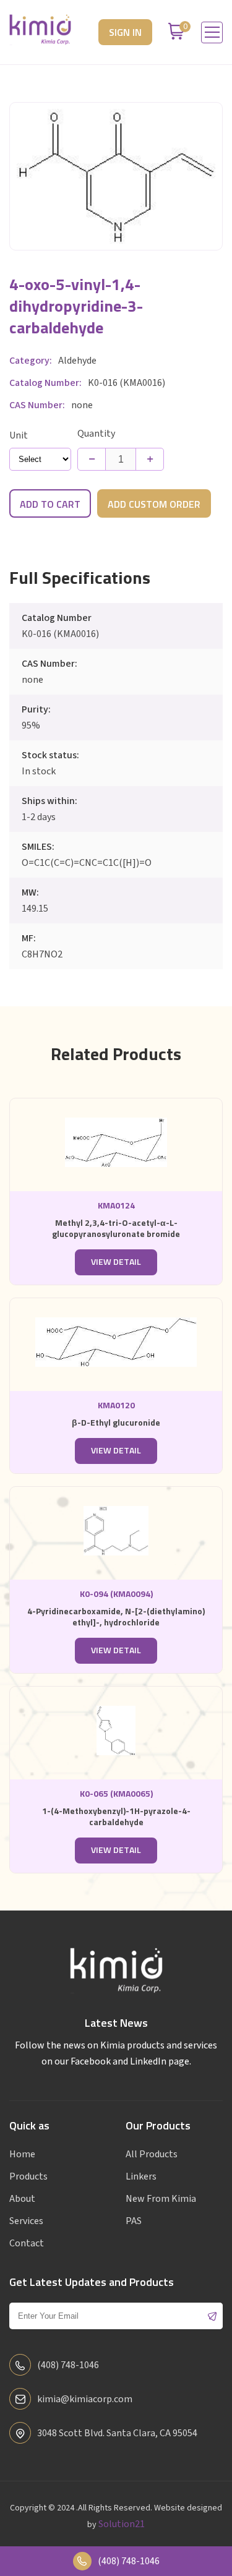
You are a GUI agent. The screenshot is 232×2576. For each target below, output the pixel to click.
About (22, 2199)
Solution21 (121, 2524)
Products (28, 2176)
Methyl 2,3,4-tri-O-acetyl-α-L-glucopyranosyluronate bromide (116, 1229)
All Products (152, 2154)
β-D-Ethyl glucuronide (116, 1423)
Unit (18, 435)
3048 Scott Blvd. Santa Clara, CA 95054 (117, 2433)
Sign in (125, 33)
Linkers (141, 2176)
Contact (26, 2243)
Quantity (96, 433)
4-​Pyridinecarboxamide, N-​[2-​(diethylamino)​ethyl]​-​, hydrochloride (116, 1617)
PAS (134, 2221)
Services (26, 2221)
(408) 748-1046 (129, 2561)
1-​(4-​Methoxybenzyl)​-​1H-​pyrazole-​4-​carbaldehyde (116, 1817)
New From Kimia (161, 2199)
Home (22, 2154)
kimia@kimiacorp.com (84, 2399)
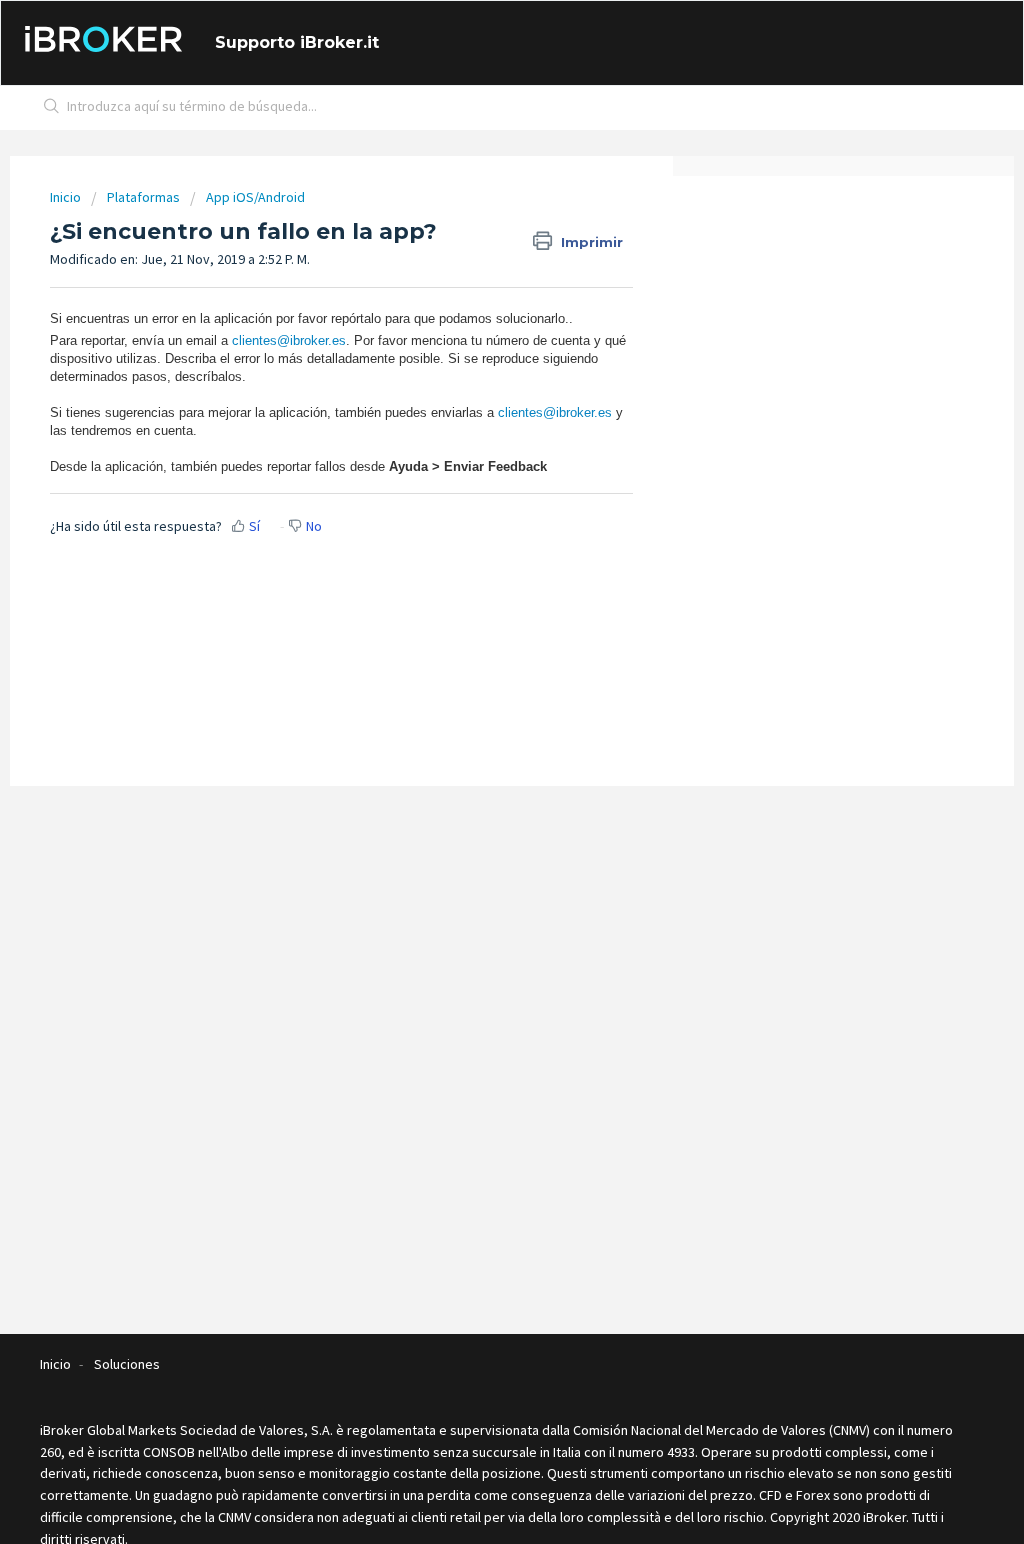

INSTRUCTIONS TO FOLLOW> Please output exactly the lines of the data above, from its first line through the line with "Services (26, 2221)", and nothing else; drop the pictures.

TASK RESPONSE>
You are a GUI agent. The screenshot is 232×2576. For each target below, output the pixel to click.
About (22, 2199)
Solution21 (121, 2524)
Products (28, 2176)
Methyl 2,3,4-tri-O-acetyl-α-L-glucopyranosyluronate bromide (116, 1229)
All Products (152, 2154)
β-D-Ethyl glucuronide (116, 1423)
Unit (18, 435)
3048 Scott Blvd. Santa Clara, CA 95054 (117, 2433)
Sign in (125, 33)
Linkers (141, 2176)
Contact (26, 2243)
Quantity (96, 433)
4-​Pyridinecarboxamide, N-​[2-​(diethylamino)​ethyl]​-​, hydrochloride (116, 1617)
PAS (134, 2221)
Services (26, 2221)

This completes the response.